As I shared that in this DBT training, I felt emotions within me bubble up. Dr. Tan was sharing how important it is to say how we feel in the moment then provided examples. This led me to ponder. And as I pondered the feeling began to make itself known to me and that same feeling made it very clear to me that I had to say it out loud. Yikes and I did. I said it. One of my greatest fears is that if I was to make my needs be known I might lose all my friends – catastrophizing. That was hurtful to admit and necessary to be said.
At the time I felt a lump in my throat. Dr. Tan was wonderful in that she affirmed what I was feeling. I don’t recall exactly what she said all I know is that the lump dissolved in my throat a little. I came home and cried. Could it be that I have gone most of my life afraid that I would lose all of my friends because I might appear too needy or worse not feel worthy of… or worthless?
Or the black and white thinking where I choose to throw the baby out with the bath water in that I stop reaching out to friends instead of saying how I feel. Yikes, more transparency! I have some incredible friends who I know would drop whatever they are doing if and when I needed support! I am so grateful to them. You know who you are!!! Thank you!

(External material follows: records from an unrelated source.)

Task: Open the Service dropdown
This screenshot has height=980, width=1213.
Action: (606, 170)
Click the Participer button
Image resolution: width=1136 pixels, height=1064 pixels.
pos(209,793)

Hence, my goal for today is to become a better friend by reaching out to my over the moon friendships!!!
This light bulb moment (fearing I’m not good enough) is over the moon significant for me!!! I am kicking the lump in my throat to the curb! And if someone kicks me to the curb for… then blessings to them! In Calling In The One by Kathrine Woodward Thomas one of the lessons is to not attach to the outcome!
You might ask from where this change has come? Look around, the world as we knew it ceases to exist! It is time to unite! It is time to love! It is time to be!
And psst – I am onto a new adventure! One where emotions are felt, identified and released!!!
For now Love, Love, Love!!!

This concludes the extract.